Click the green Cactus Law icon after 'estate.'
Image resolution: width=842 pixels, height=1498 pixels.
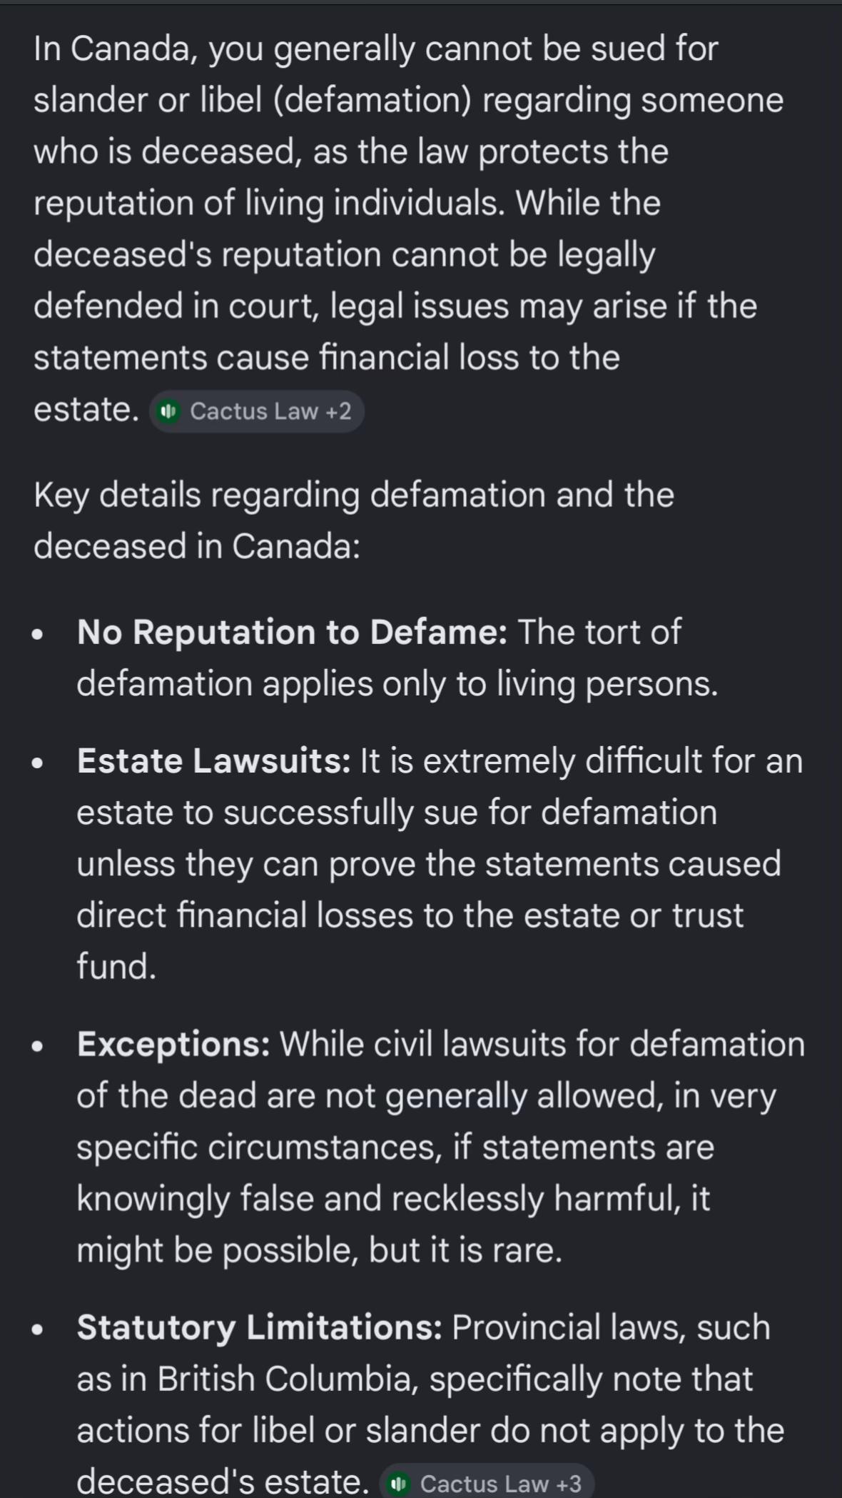(x=168, y=411)
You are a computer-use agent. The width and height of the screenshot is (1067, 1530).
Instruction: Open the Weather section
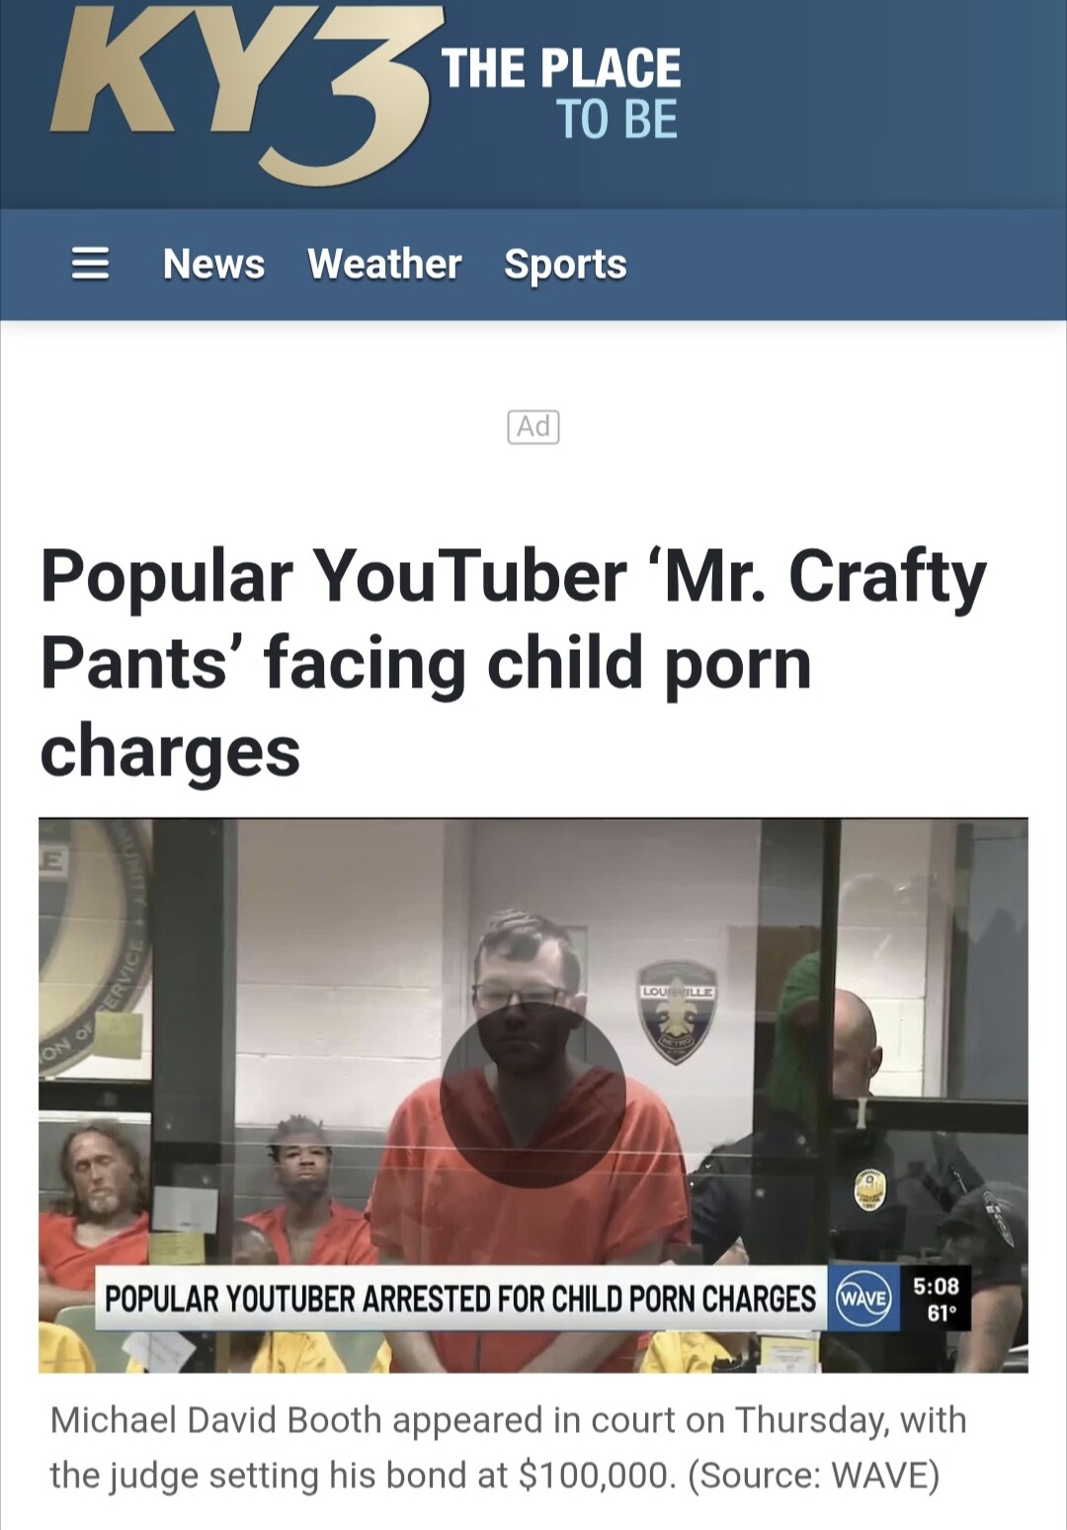tap(384, 264)
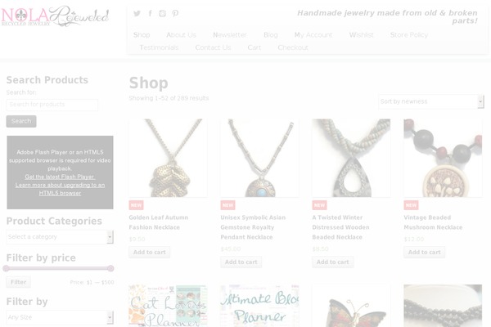Open the Select a category dropdown
The image size is (491, 327).
point(60,237)

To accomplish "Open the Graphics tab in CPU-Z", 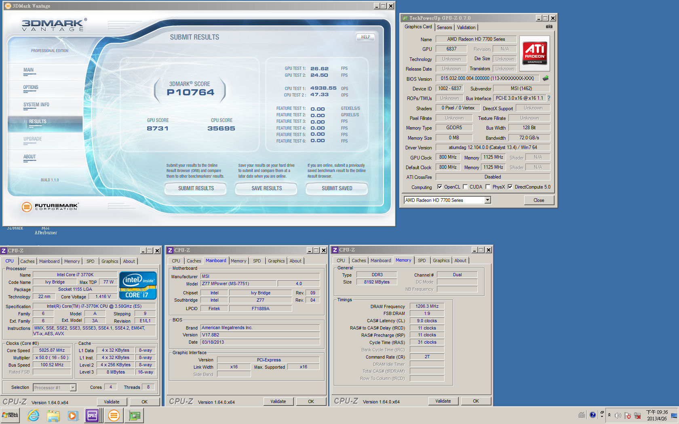I will coord(110,261).
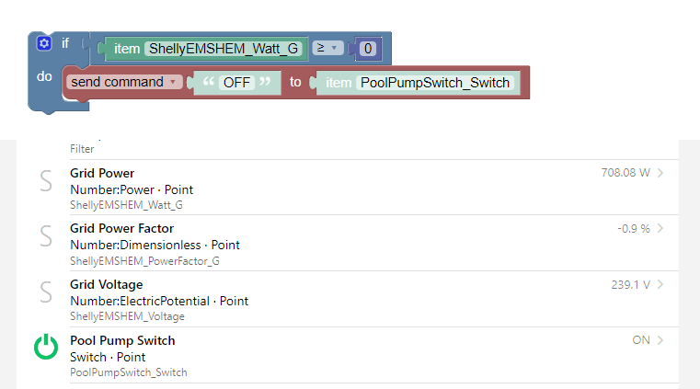Edit the number value 0 in the comparison
700x389 pixels.
(x=367, y=48)
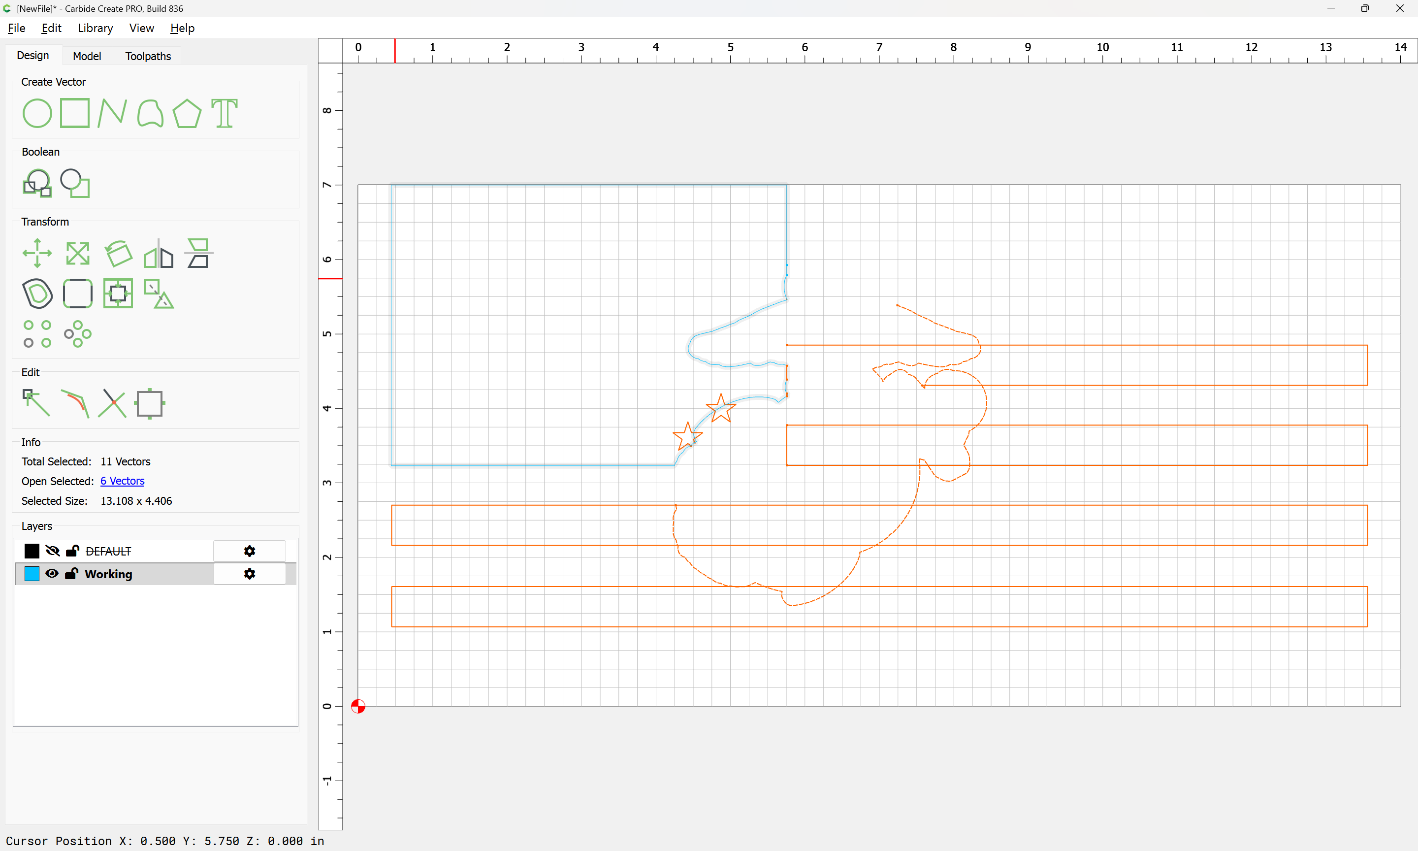Click the Boolean union icon
This screenshot has height=851, width=1418.
[37, 184]
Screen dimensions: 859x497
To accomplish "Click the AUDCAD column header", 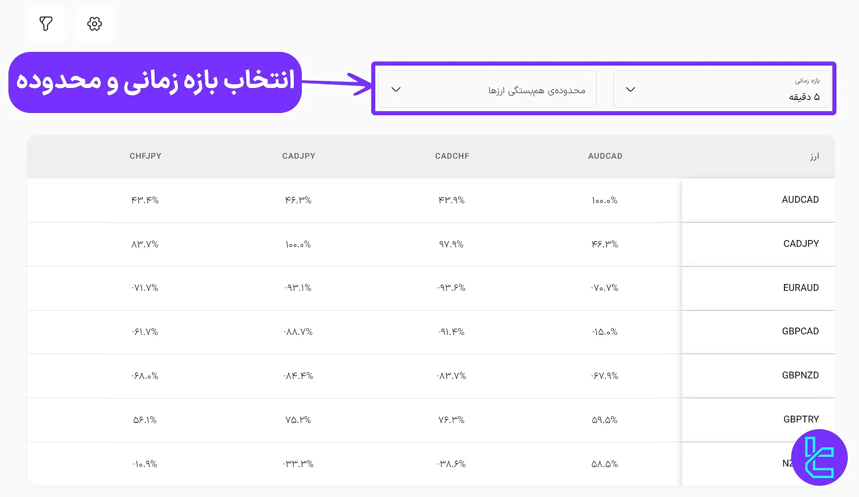I will pos(605,156).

Exercise brief: Copy the records word for word, starting with the line that contains "You are a computer-use" and going on through the line that contains "point(60,237)", leaving the pictures out.

In response:
You are a computer-use agent. The width and height of the screenshot is (1067, 1530).
Instruction: Open the Weather section
tap(384, 264)
Open the Select a category dropdown
The image size is (491, 327).
point(60,237)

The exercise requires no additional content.